(Rows from a screen-grounding dataset)
+++

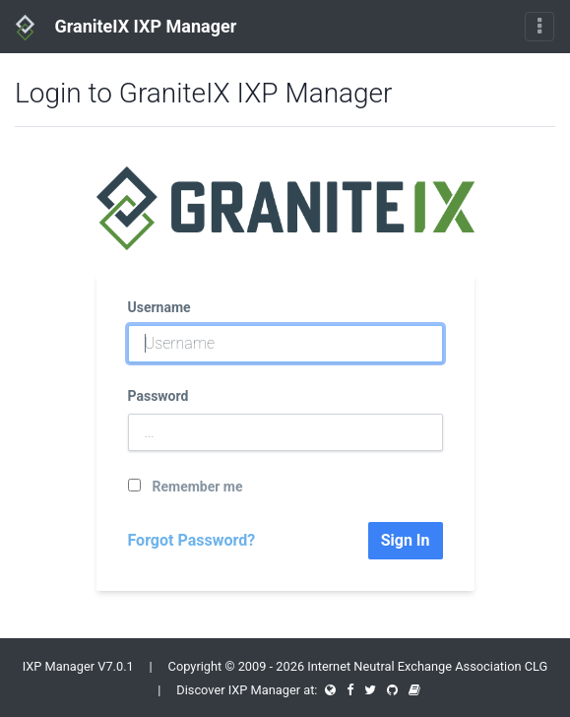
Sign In (405, 540)
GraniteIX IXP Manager (126, 27)
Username (159, 307)
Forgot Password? (192, 540)
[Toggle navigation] (539, 26)
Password (158, 396)
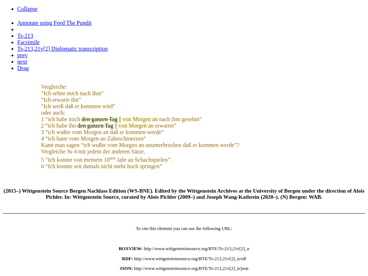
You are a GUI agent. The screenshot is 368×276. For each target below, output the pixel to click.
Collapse (27, 9)
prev (22, 55)
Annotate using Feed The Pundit (54, 23)
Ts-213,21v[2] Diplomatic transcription (62, 49)
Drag (23, 68)
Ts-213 (25, 36)
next (22, 62)
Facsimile (28, 42)
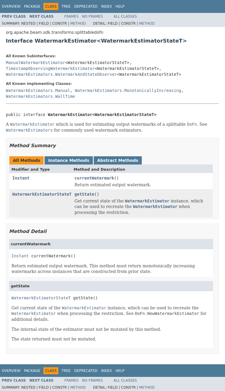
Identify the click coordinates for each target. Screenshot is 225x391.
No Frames (92, 16)
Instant (21, 178)
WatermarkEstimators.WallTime (40, 96)
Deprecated (86, 6)
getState (84, 194)
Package (32, 6)
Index (106, 6)
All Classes (125, 16)
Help (120, 6)
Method (78, 23)
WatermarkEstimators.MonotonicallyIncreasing (128, 90)
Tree (66, 6)
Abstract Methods (117, 160)
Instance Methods (68, 160)
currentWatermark (94, 178)
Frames (71, 16)
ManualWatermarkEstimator (35, 62)
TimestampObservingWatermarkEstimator (50, 68)
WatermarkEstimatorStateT (41, 194)
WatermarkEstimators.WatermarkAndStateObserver (61, 74)
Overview (11, 6)
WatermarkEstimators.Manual (38, 90)
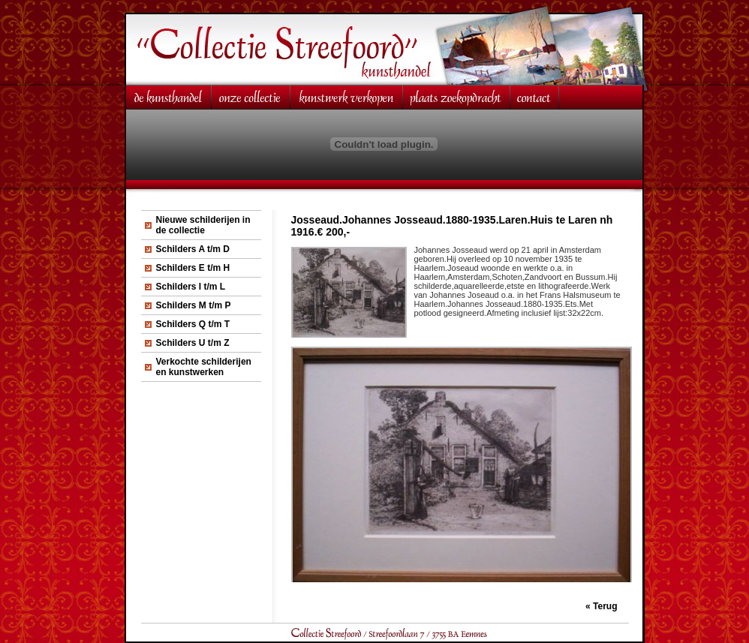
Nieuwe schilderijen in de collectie (203, 225)
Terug (605, 606)
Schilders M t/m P (193, 305)
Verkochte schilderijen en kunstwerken (203, 366)
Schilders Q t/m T (193, 324)
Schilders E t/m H (193, 268)
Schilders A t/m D (193, 249)
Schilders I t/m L (191, 286)
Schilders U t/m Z (193, 343)
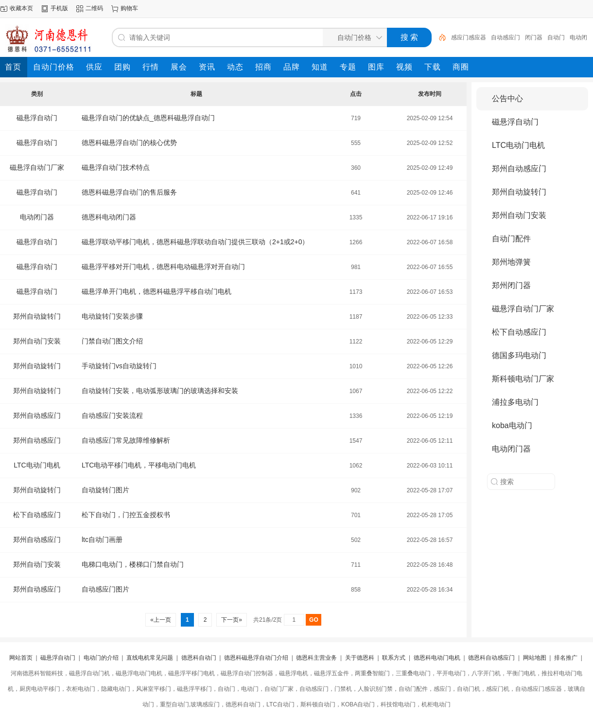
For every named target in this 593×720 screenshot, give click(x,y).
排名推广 (565, 657)
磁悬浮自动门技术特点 (116, 167)
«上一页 (161, 619)
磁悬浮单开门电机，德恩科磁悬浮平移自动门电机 (156, 291)
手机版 (59, 8)
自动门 (556, 37)
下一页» (232, 619)
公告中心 (507, 98)
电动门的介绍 (101, 657)
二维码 (94, 8)
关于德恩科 (359, 657)
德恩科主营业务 (316, 657)
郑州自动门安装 (37, 341)
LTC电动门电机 (37, 465)
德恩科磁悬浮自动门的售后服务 (129, 192)
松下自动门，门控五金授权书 (126, 515)
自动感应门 (505, 37)
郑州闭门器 (511, 285)
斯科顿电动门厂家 (523, 379)
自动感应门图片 (105, 589)
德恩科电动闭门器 (109, 217)
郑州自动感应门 (37, 415)
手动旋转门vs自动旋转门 (119, 366)
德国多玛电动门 (519, 355)
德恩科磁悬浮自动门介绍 (256, 657)
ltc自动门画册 (102, 539)
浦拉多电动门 (515, 402)
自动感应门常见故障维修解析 (126, 440)
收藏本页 (21, 8)
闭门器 (533, 37)
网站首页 (21, 657)
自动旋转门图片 (105, 490)
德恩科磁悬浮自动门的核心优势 (129, 142)
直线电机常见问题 (149, 657)
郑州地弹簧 (511, 262)
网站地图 (534, 657)
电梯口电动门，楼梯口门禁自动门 (133, 564)
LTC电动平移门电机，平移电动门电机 (139, 465)
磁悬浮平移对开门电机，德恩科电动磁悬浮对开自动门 (163, 266)
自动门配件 (511, 238)
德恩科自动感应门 (491, 657)
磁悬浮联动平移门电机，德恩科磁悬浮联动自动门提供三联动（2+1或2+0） (195, 242)
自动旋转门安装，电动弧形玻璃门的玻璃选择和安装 (160, 391)
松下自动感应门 (37, 515)
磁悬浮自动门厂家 (37, 167)
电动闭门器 (37, 217)
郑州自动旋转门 (37, 316)
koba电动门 (512, 425)
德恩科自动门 (198, 657)
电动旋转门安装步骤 (112, 316)
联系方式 (393, 657)
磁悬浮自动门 (37, 118)
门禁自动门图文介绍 (112, 341)
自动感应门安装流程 (112, 415)
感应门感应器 (468, 37)
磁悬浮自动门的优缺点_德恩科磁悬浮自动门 (148, 118)
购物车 (129, 8)
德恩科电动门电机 (437, 657)
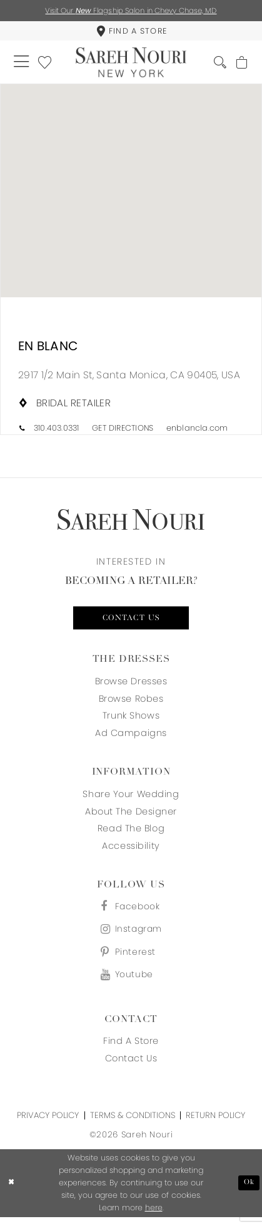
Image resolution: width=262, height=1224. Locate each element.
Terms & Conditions (132, 1122)
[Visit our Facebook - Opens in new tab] (131, 910)
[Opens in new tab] (129, 377)
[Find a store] (131, 32)
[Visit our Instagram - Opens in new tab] (131, 934)
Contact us (131, 621)
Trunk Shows (131, 719)
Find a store (131, 1048)
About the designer (131, 814)
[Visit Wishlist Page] (47, 64)
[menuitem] (131, 32)
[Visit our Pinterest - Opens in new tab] (131, 958)
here (154, 1215)
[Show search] (218, 64)
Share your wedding (131, 797)
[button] (22, 63)
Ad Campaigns (131, 736)
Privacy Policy (48, 1122)
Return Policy (215, 1122)
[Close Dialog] (12, 1190)
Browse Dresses (131, 684)
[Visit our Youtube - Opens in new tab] (131, 981)
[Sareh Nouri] (131, 64)
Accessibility (130, 849)
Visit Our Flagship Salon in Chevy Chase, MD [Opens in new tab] (130, 11)
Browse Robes (131, 702)
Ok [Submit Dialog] (249, 1189)
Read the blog (131, 832)
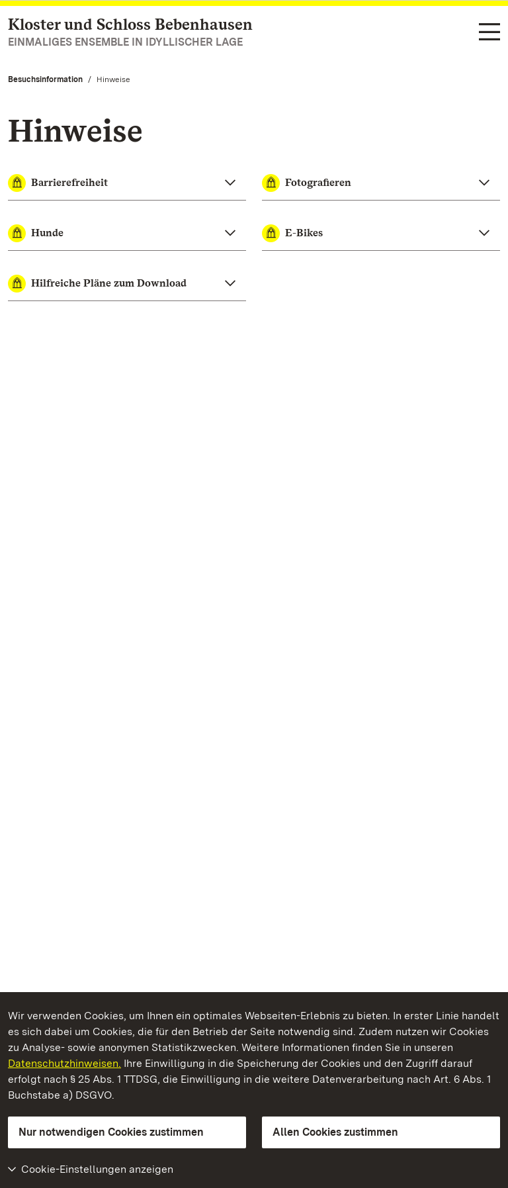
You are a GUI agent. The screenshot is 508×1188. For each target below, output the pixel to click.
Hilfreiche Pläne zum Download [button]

+++

### EXERCISE
Format every line of the records above as a numbered list, skipping any blank lines. Leave out the picture lines.

### THE OUTPUT
1. Sign In (405, 540)
2. GraniteIX IXP Manager (126, 27)
3. Username (159, 307)
4. Forgot Password? (192, 540)
5. [Toggle navigation] (539, 26)
6. Password (158, 396)
7. You are a GUI agent. The screenshot is 368×276. For each target below, output the pixel to click.
8. Collapse (27, 9)
9. prev (22, 55)
10. Annotate using Feed The Pundit (54, 23)
11. Ts-213,21v[2] Diplomatic transcription (62, 49)
12. Drag (23, 68)
13. Ts-213 (25, 36)
14. next (22, 62)
15. Facsimile (28, 42)
16. Identify the click coordinates for each target. Screenshot is 225x391.
17. No Frames (92, 16)
18. Instant (21, 178)
19. WatermarkEstimators.WallTime (40, 96)
20. Deprecated (86, 6)
21. getState (84, 194)
22. Package (32, 6)
23. Index (106, 6)
24. All Classes (125, 16)
25. Help (120, 6)
26. Method (78, 23)
27. WatermarkEstimators.MonotonicallyIncreasing (128, 90)
28. Tree (66, 6)
29. Abstract Methods (117, 160)
30. Instance Methods (68, 160)
31. currentWatermark (94, 178)
32. Frames (71, 16)
33. ManualWatermarkEstimator (35, 62)
34. TimestampObservingWatermarkEstimator (50, 68)
35. WatermarkEstimatorStateT (41, 194)
36. WatermarkEstimators.WatermarkAndStateObserver (61, 74)
37. Overview (11, 6)
38. WatermarkEstimators.Manual (38, 90)
39. Nieuwe schilderijen in de collectie (203, 225)
40. Terug (605, 606)
41. Schilders M t/m P (193, 305)
42. Verkochte schilderijen en kunstwerken (203, 366)
43. Schilders Q t/m T (193, 324)
44. Schilders E t/m H (193, 268)
45. Schilders A t/m D (193, 249)
46. Schilders I t/m L (191, 286)
47. Schilders U t/m Z (193, 343)
48. For every named target in this 593×720 screenshot, give click(x,y).
49. 排名推广 (565, 657)
50. 磁悬浮自动门技术特点 (116, 167)
51. «上一页 (161, 619)
52. 磁悬浮单开门电机，德恩科磁悬浮平移自动门电机 (156, 291)
53. 手机版 (59, 8)
54. 自动门 (556, 37)
55. 下一页» (232, 619)
56. 公告中心 (507, 98)
57. 电动门的介绍 (101, 657)
58. 二维码 (94, 8)
59. 关于德恩科 (359, 657)
60. 德恩科主营业务 (316, 657)
61. 郑州自动门安装 (37, 341)
62. LTC电动门电机 (37, 465)
63. 德恩科磁悬浮自动门的售后服务 (129, 192)
64. 松下自动门，门控五金授权书 (126, 515)
65. 自动感应门 (505, 37)
66. 郑州闭门器 (511, 285)
67. 斯科顿电动门厂家 (523, 379)
68. 自动感应门图片 (105, 589)
69. 德恩科电动闭门器 (109, 217)
70. 郑州自动感应门 (37, 415)
71. 手动旋转门vs自动旋转门 (119, 366)
72. 德国多玛电动门 (519, 355)
73. 德恩科磁悬浮自动门介绍 (256, 657)
74. ltc自动门画册 (102, 539)
75. 浦拉多电动门 (515, 402)
76. 自动感应门常见故障维修解析 (126, 440)
77. 收藏本页 (21, 8)
78. 闭门器 (533, 37)
79. 网站首页 (21, 657)
80. 自动旋转门图片 (105, 490)
81. 德恩科磁悬浮自动门的核心优势 (129, 142)
82. 直线电机常见问题 (149, 657)
83. 郑州地弹簧 (511, 262)
84. 网站地图 (534, 657)
85. 电梯口电动门，楼梯口门禁自动门 (133, 564)
86. LTC电动平移门电机，平移电动门电机 (139, 465)
87. 磁悬浮平移对开门电机，德恩科电动磁悬浮对开自动门 (163, 266)
88. 自动门配件 (511, 238)
89. 德恩科自动感应门 (491, 657)
90. 磁悬浮联动平移门电机，德恩科磁悬浮联动自动门提供三联动（2+1或2+0） (195, 242)
91. 自动旋转门安装，电动弧形玻璃门的玻璃选择和安装 (160, 391)
92. 松下自动感应门 (37, 515)
93. 磁悬浮自动门厂家 (37, 167)
94. 电动闭门器 (37, 217)
95. 郑州自动旋转门 (37, 316)
96. koba电动门 (512, 425)
97. 德恩科自动门 (198, 657)
98. 电动旋转门安装步骤 (112, 316)
99. 联系方式 (393, 657)
100. 磁悬浮自动门 (37, 118)
101. 门禁自动门图文介绍 (112, 341)
102. 自动感应门安装流程 (112, 415)
103. 感应门感应器 (468, 37)
104. 磁悬浮自动门的优缺点_德恩科磁悬浮自动门 (148, 118)
105. 购物车 (129, 8)
106. 德恩科电动门电机 (437, 657)
107. Image resolution: width=262, height=1224. Locate each element.
108. Terms & Conditions (132, 1122)
109. [Visit our Facebook - Opens in new tab] (131, 910)
110. [Opens in new tab] (129, 377)
111. [Find a store] (131, 32)
112. [Visit our Instagram - Opens in new tab] (131, 934)
113. Contact us (131, 621)
114. Trunk Shows (131, 719)
115. Find a store (131, 1048)
116. About the designer (131, 814)
117. [Visit Wishlist Page] (47, 64)
118. [menuitem] (131, 32)
119. [Visit our Pinterest - Opens in new tab] (131, 958)
120. here (154, 1215)
121. [Show search] (218, 64)
122. Share your wedding (131, 797)
123. [button] (22, 63)
124. Ad Campaigns (131, 736)
125. Privacy Policy (48, 1122)
126. Return Policy (215, 1122)
127. [Close Dialog] (12, 1190)
128. Browse Dresses (131, 684)
129. [Visit our Youtube - Opens in new tab] (131, 981)
130. [Sareh Nouri] (131, 64)
131. Accessibility (130, 849)
132. Visit Our Flagship Salon in Chevy Chase, MD [Opens in new tab] (130, 11)
133. Browse Robes (131, 702)
134. Ok [Submit Dialog] (249, 1189)
135. Read the blog (131, 832)
136. You are a GUI agent. The screenshot is 508×1188. For each target below, output the pixel to click.
137. Hilfreiche Pläne zum Download [button]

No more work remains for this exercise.